Gov. Ige withdraws controversial nomination of Carleton Ching to head DLNR
HONOLULU (HawaiiNewsNow) - Moments before the Hawaii State Senate was set to begin voting Wednesday on Governor David Ige's controversial nomination to lead the Department of Land and Natural Resources, Ige withdrew his nomination.
Last Thursday, the Senate's Water and Land Committee voted 5-2 against supporting Carleton Ching for the post. Ching has spent 12 years as a lobbyist for Castle & Cooke, one of the state's largest developers. Opponents of the nomination said Ching, with his history of work in development, would be faced with conflicts of interest should he be approved for the new post.
Senators did not vote in open session, but a political insider at the legislature said a vote behind closed doors was 13 Senators against Carleton Ching's nomination to chair the Department of Land and Natural Resources and 12 in favor.
"I did not want to put Carleton or his family through a floor vote if we did not have a majority support," Ige said.
A Senate source said what support Ching did have fell apart Tuesday night when two Senators who were inclined to say yes changed to a no vote.
"Obviously, when you walk into a game you want to win. You never go in wanting to lose," Ching said.
Ige was criticized for standing by his choice, given Ching's background as a lobbyist for developers and as a vice president at Castle & Cooke.
DLNR is charged with protecting Hawaii's natural resources.

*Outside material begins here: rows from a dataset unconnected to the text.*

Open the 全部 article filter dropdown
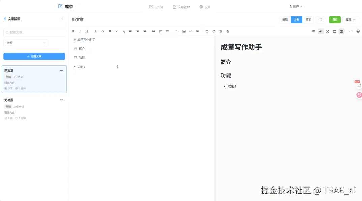Viewport: 362px width, 201px height. point(26,43)
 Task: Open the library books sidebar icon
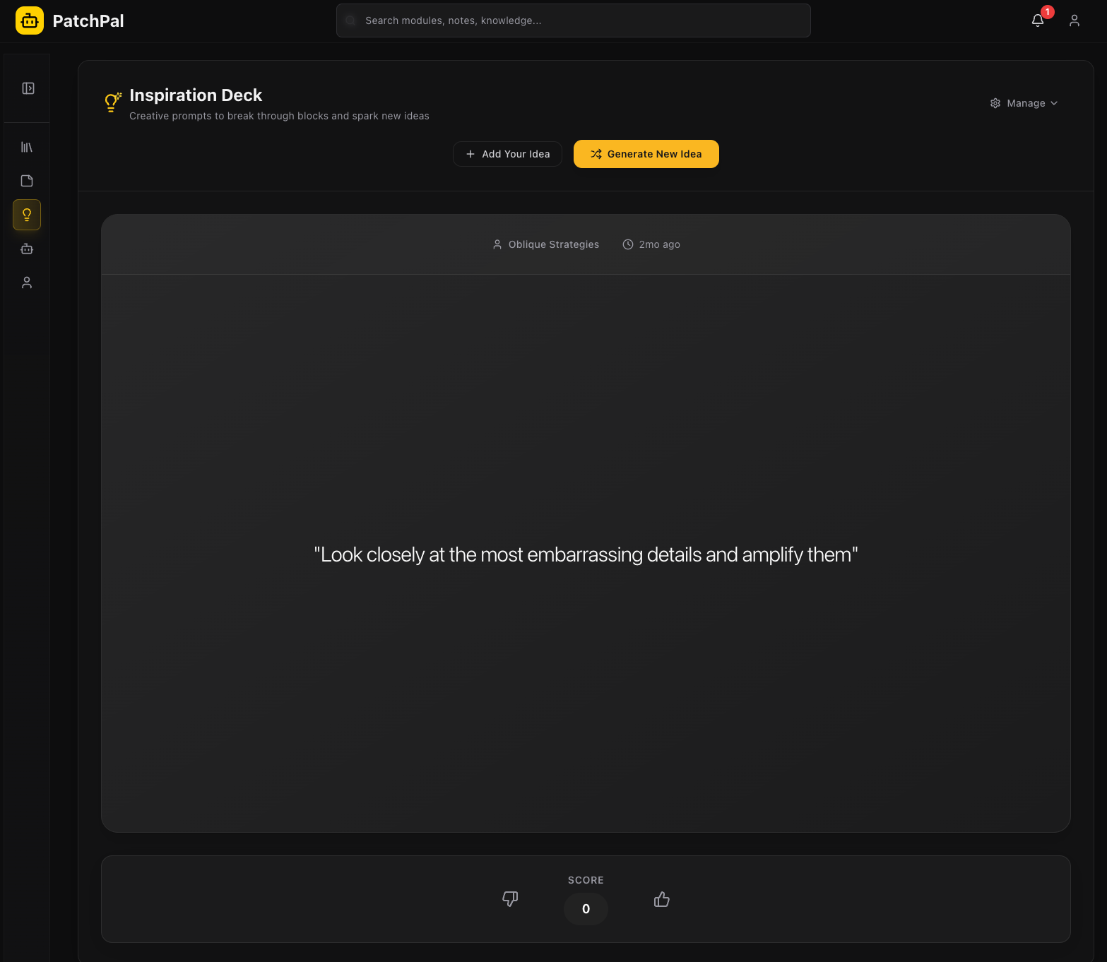coord(27,147)
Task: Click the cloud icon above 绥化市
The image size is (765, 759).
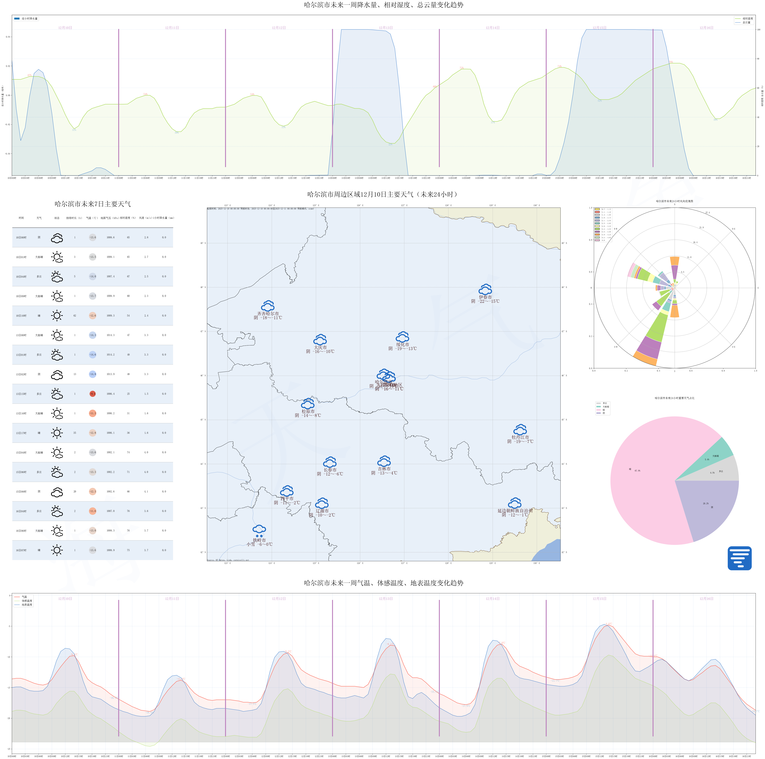Action: click(x=402, y=337)
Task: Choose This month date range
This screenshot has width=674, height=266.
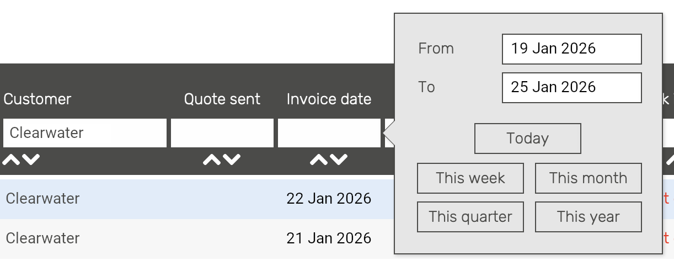Action: (588, 178)
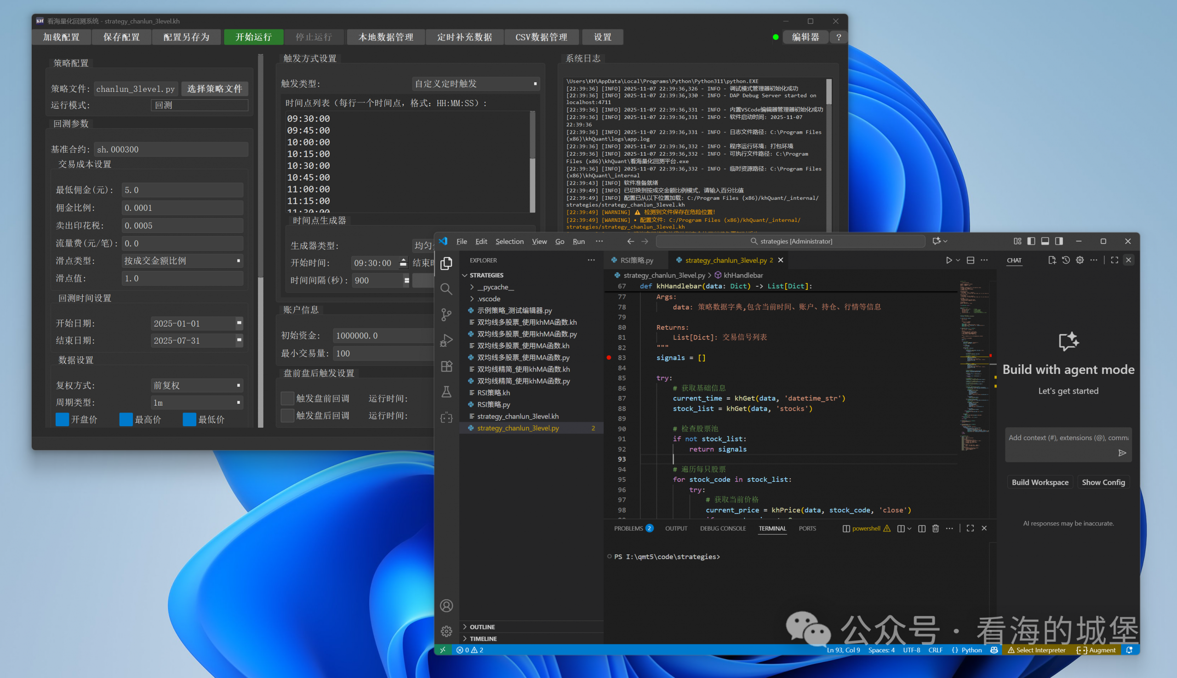
Task: Switch to the DEBUG CONSOLE tab
Action: (x=722, y=529)
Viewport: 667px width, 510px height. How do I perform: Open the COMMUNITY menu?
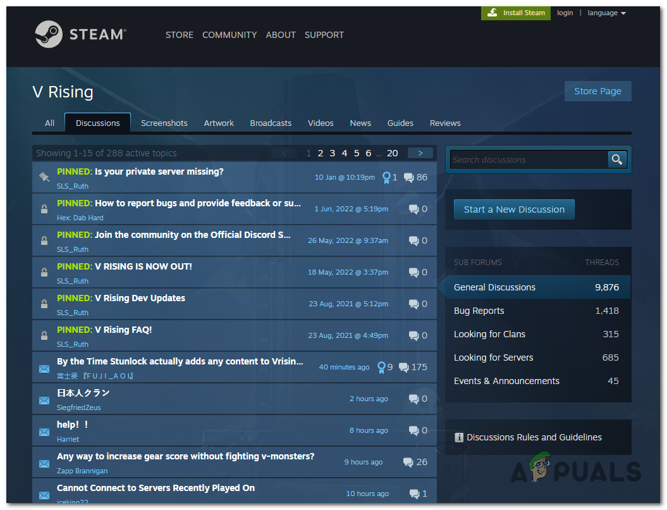[229, 35]
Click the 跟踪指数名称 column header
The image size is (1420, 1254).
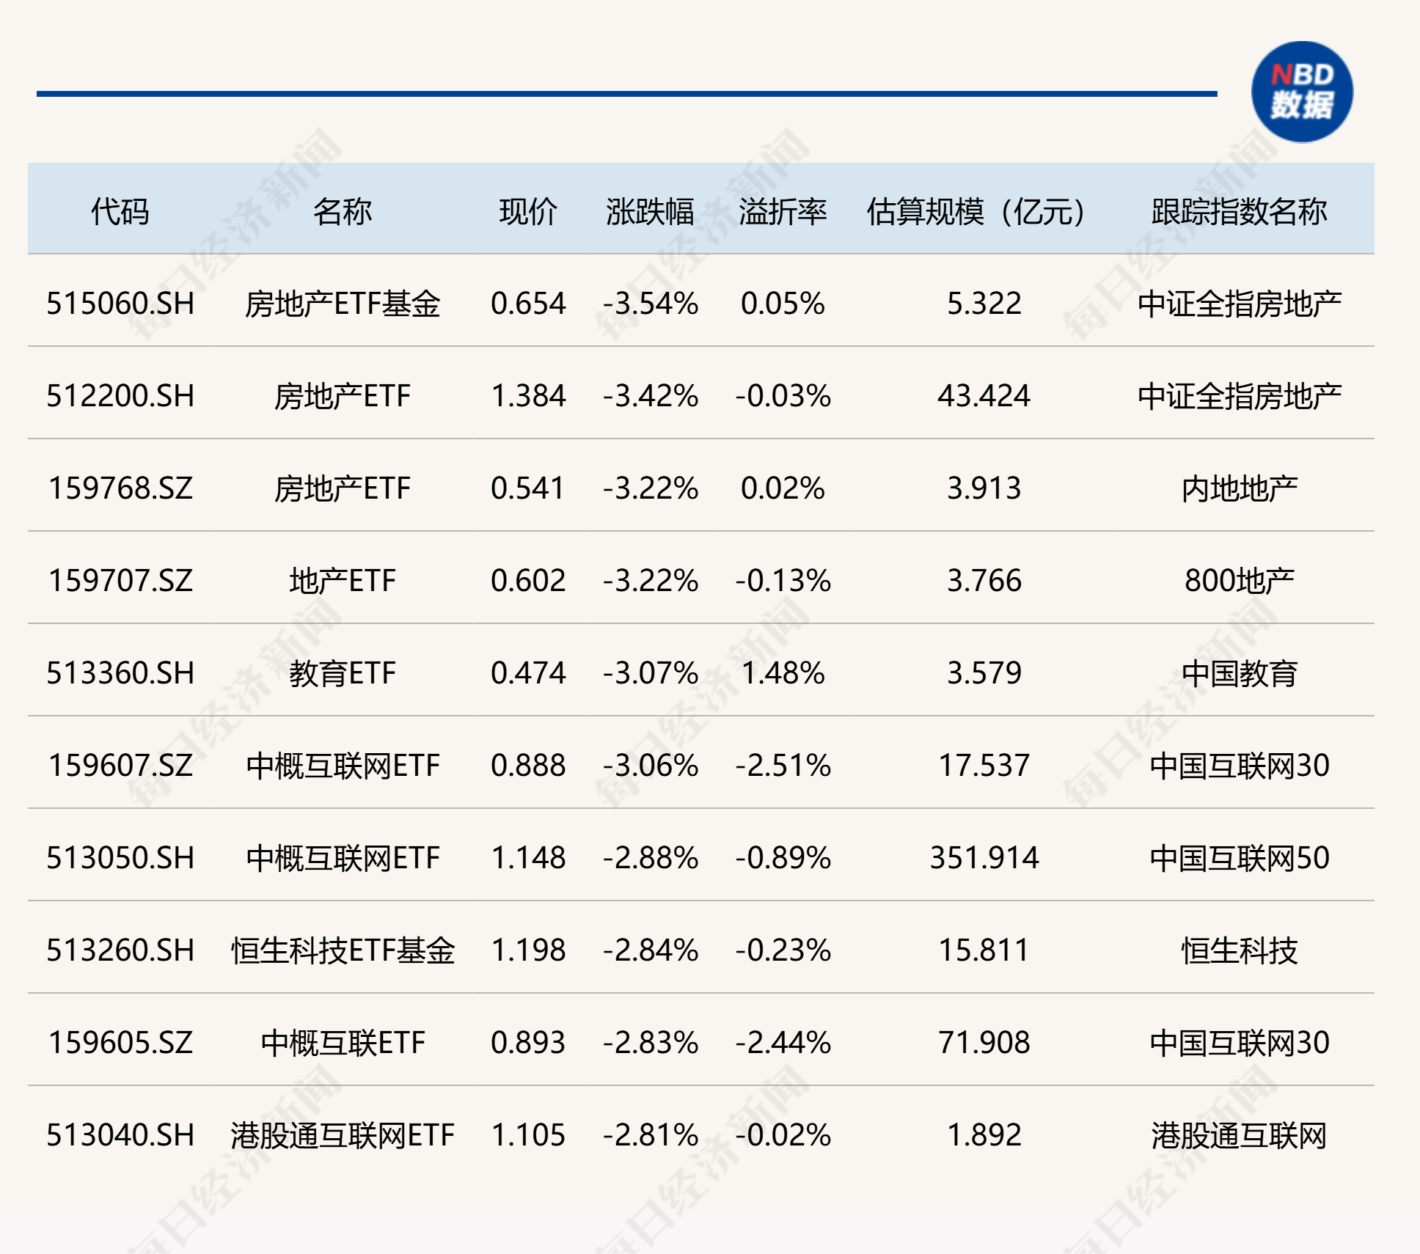point(1239,212)
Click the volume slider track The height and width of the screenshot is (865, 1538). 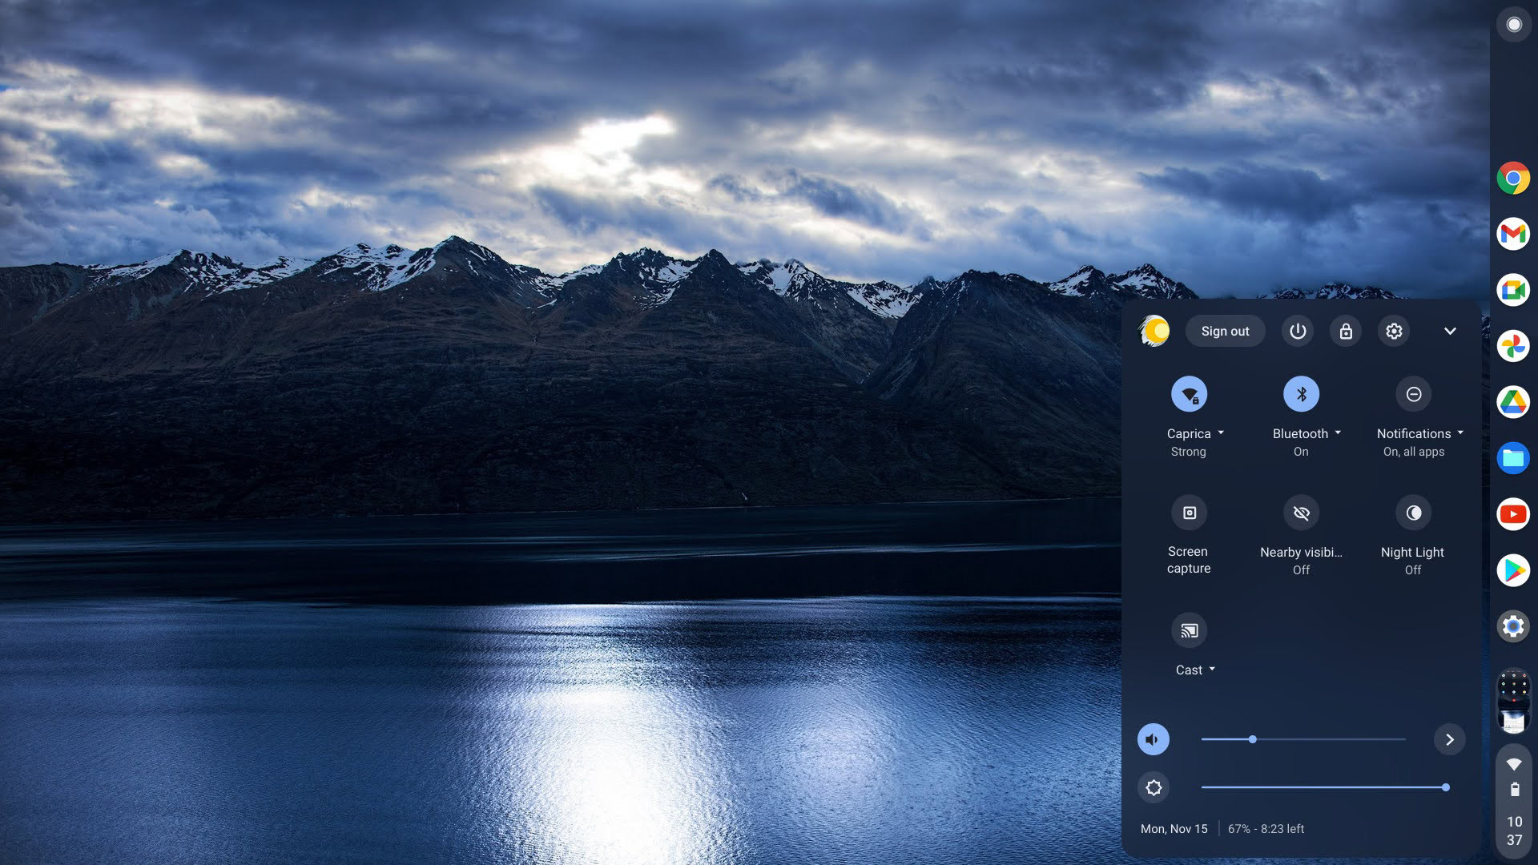coord(1330,739)
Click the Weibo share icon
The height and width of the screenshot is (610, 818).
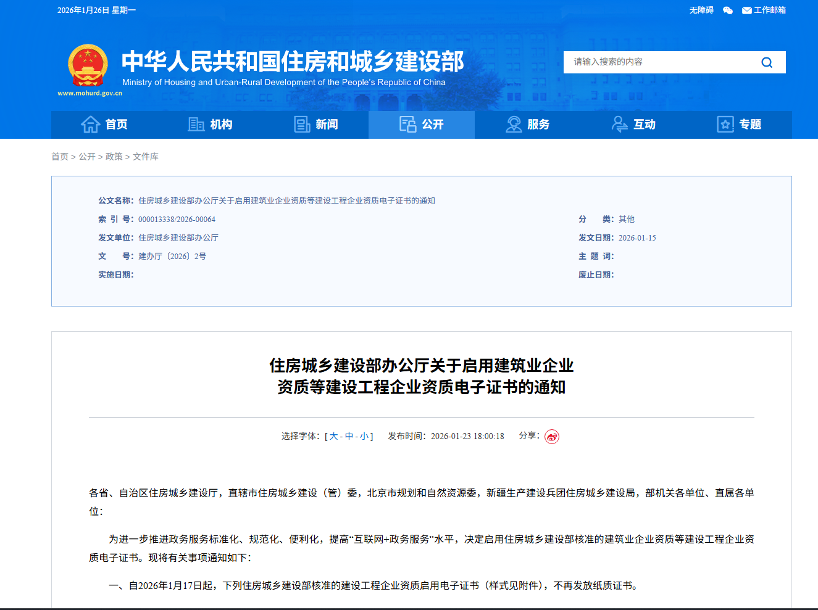pos(551,437)
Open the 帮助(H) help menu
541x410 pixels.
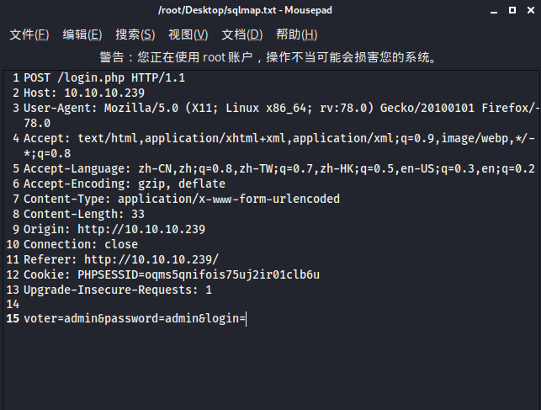click(x=297, y=35)
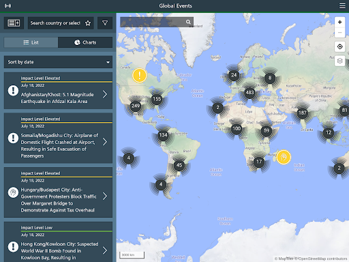The height and width of the screenshot is (262, 349).
Task: Toggle the side panel layout button
Action: [x=14, y=23]
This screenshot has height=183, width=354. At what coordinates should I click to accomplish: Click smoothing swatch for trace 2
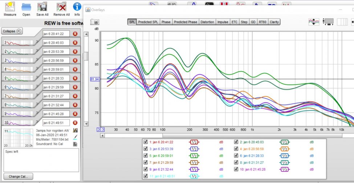pos(284,142)
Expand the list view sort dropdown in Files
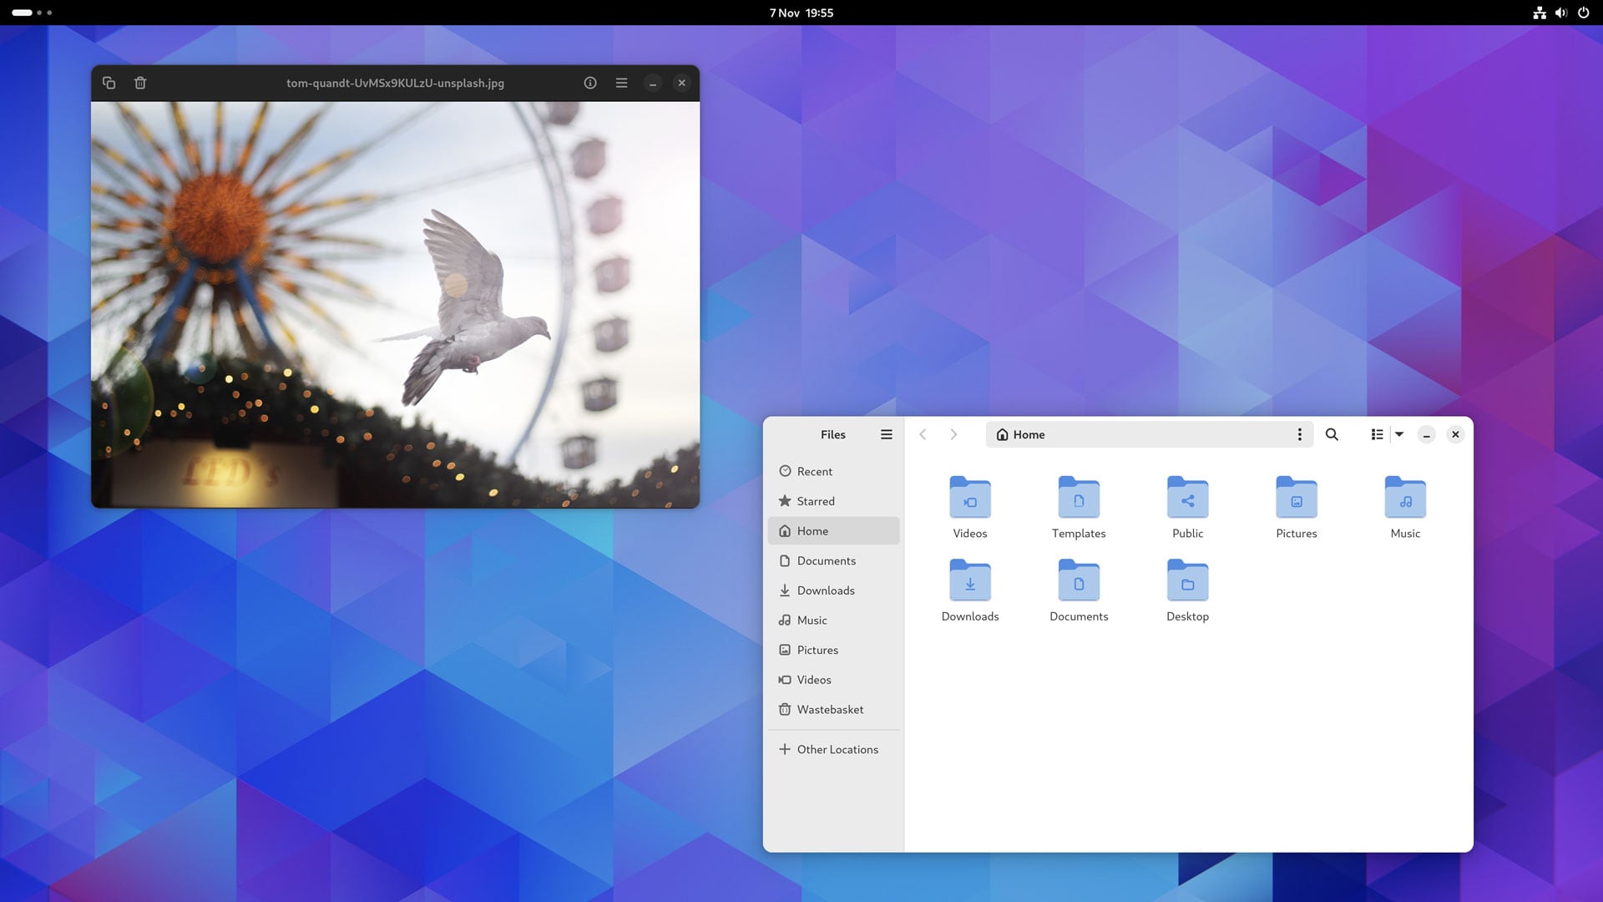Image resolution: width=1603 pixels, height=902 pixels. [x=1399, y=434]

"We were convinced that this was not the man for the job. If he was in charge we would be afraid of our ability to survive," Hawaiian activist Walter Ritte said.
"I think it would have been an uphill challenge for him to get acquainted with the executions of the job, with the laws that he was expected to comply with," said Marti Townsend, executive director of The Outdoor Circle.
Ige's withdrawal announcement comes a week after a Senate committee voted 5-2 against Ching.
"This is not a setback for me. You continue to do what you do. You move forward," Ching said.
Ige said the backlash to Ching's credentials won't influence his next choice for the DLNR post.
"I'm not going to put them into boxes. It's really about finding a leader who provides the appropriate skills that can move the department forward," he said.
Ching is on paid leave from Castle & Cooke, but he can return to his job. He hinted that he might consider other options. He also said he was thankful for the support of his family during the confirmation process.
"My family is my foundation. If you saw them they stood by me all through the process. That's what we do as family," he said.
To have a nominee confirmed before the end of the legislative session, Ige will have to submit a name to the Senate by April 6.